AVAILABLE RECORDS Block Start

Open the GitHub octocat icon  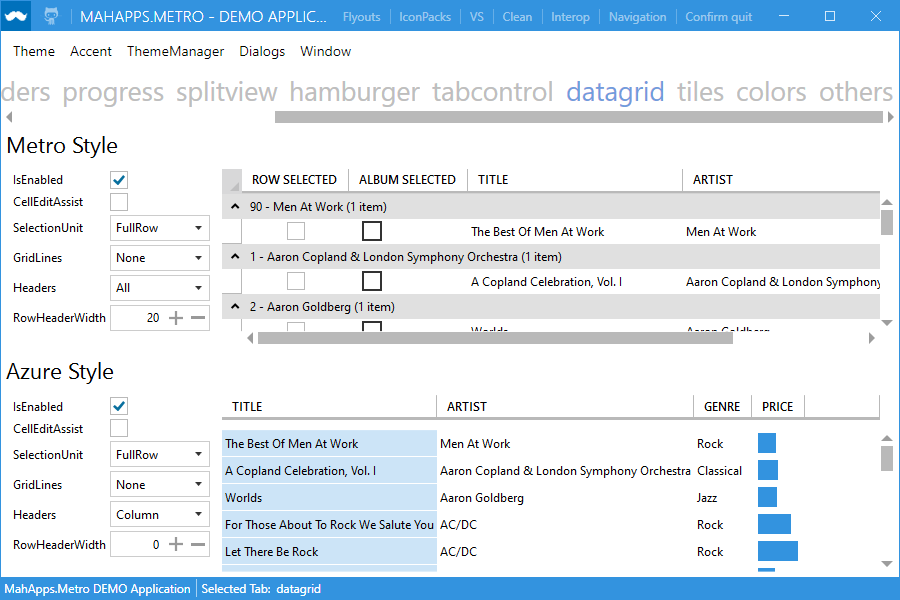(x=52, y=15)
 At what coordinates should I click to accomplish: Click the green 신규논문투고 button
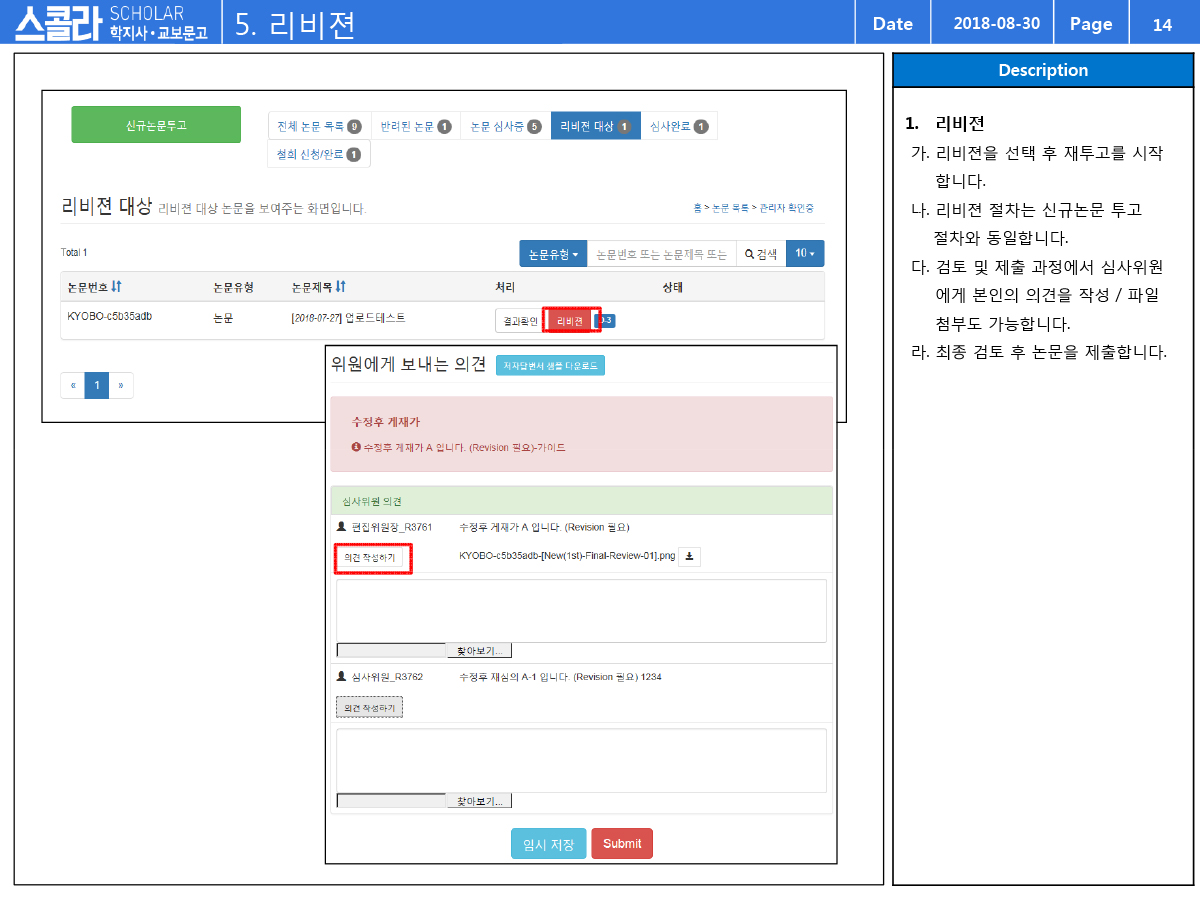tap(156, 125)
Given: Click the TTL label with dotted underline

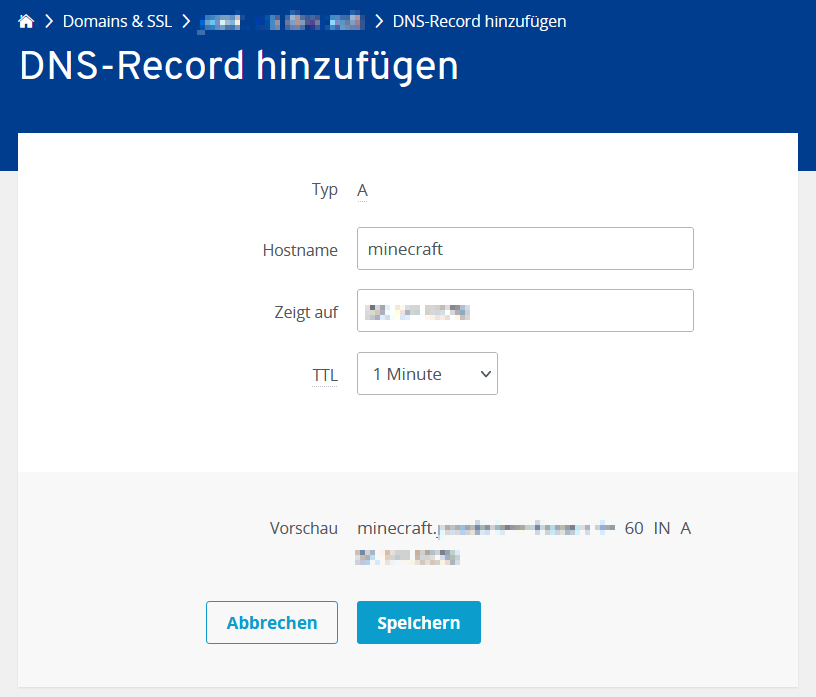Looking at the screenshot, I should tap(325, 375).
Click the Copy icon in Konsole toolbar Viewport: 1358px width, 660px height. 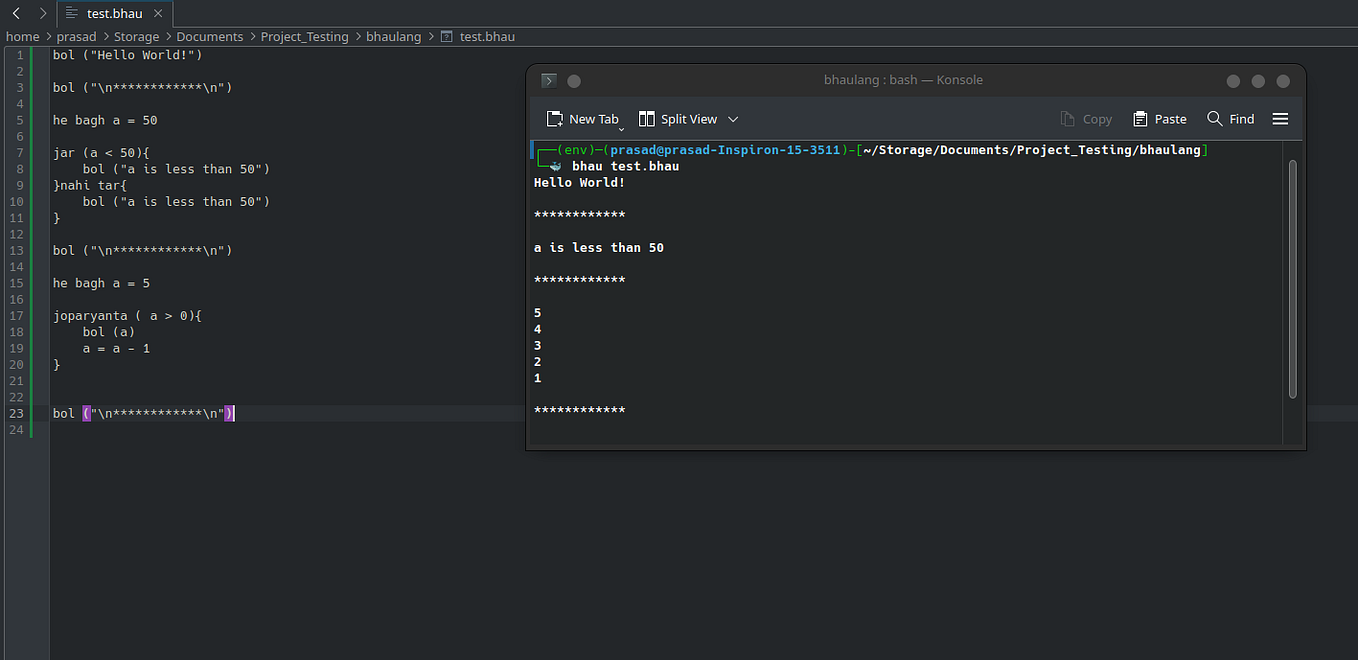tap(1068, 118)
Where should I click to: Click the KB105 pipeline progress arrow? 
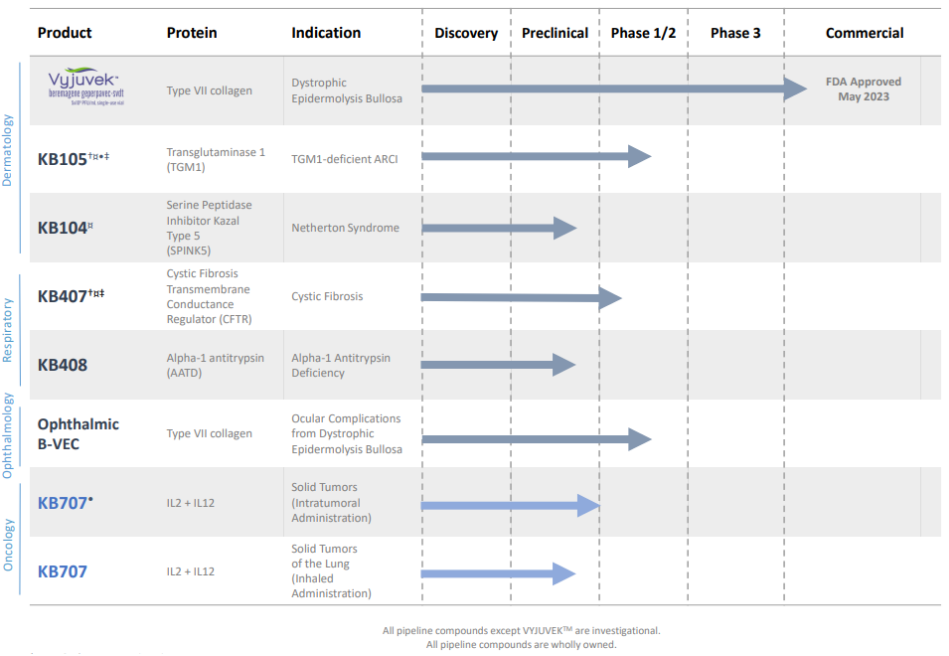point(535,156)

AVAILABLE RECORDS Block End

# WORK TASK:
Beginning with the line that bears "Where should I", output each line through the last line of the listing exactly, and no others; skip the pictures.

# TASK SOLUTION:
Where should I click to: Click the KB105 pipeline progress arrow? 
point(535,156)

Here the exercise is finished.